Katherine Boo talks about the western ‘conceit that poverty is ennobling.’

Tracy Kidder, in his book Mountains Beyond Mountains, quotes Paul Farmer,

“There’s a WL (white liberal) line – the ‘They’re poor but they’re happy’ line.’ They do have nice smiles and good senses of humor, but that’s entirely different.”

I am of the opinion that the stories of the poor need to be told and that sometimes it takes an outsider to get those stories heard, ála Katherine Boo or Nicholas Kristof, author of Half the Sky. But we need to be careful about the attitudes we bring to these stories.

Some of the gravest offenders in this regard are bloggers and people on short-term missions or aid trips. Talented writers, loving and creative people who maybe haven’t wrestled deeply with the implications of their words and involvement. Understandable, as international aid and development isn’t their focus, but also regrettable because they are the ones people listen to and form ideas, assumptions, and expectations through.
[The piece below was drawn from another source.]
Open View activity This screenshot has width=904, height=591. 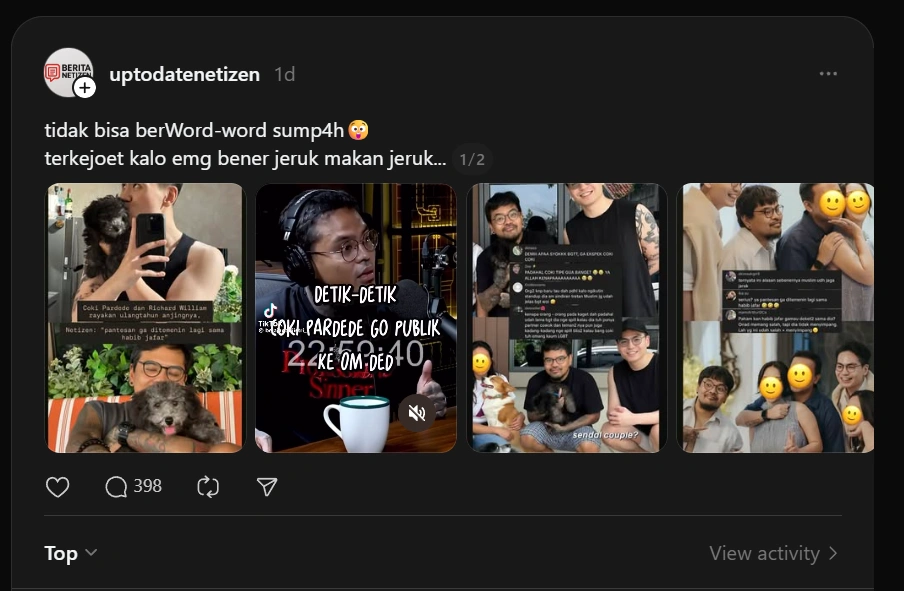click(764, 553)
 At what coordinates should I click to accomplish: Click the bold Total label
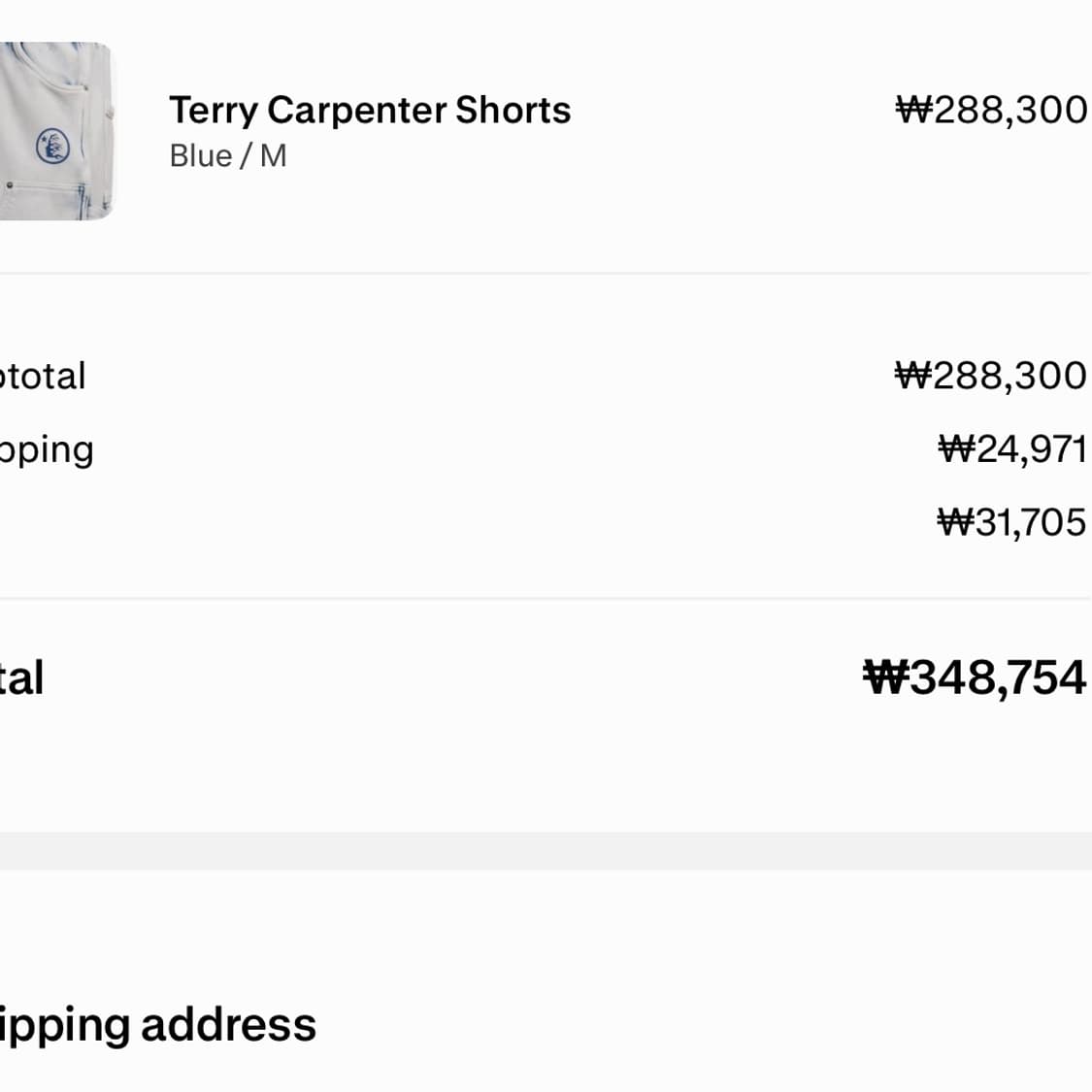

Bloggers and writers and tourists and expatriates and development workers, I have two questions/challenges for us.

  1. Can we stop finding holiness in poverty?
  2. Can we stop saying: ‘they’re poor but they’re happy’?

noble poor

Holiness in Poverty

There are poor people who live lives of holiness and pursuing God but this is not because they are poor. It is because they live lives of holiness and pursuing God.

Poor people and rich people deal with selfishness, envy, greed, gossip. They feel joy, pride, satisfaction. They are violent and cruel. They are generous and creative. They oppress and take advantage of others, they lift up the downtrodden and care for the weak. They tell hilarious jokes and suffer debilitating addictions.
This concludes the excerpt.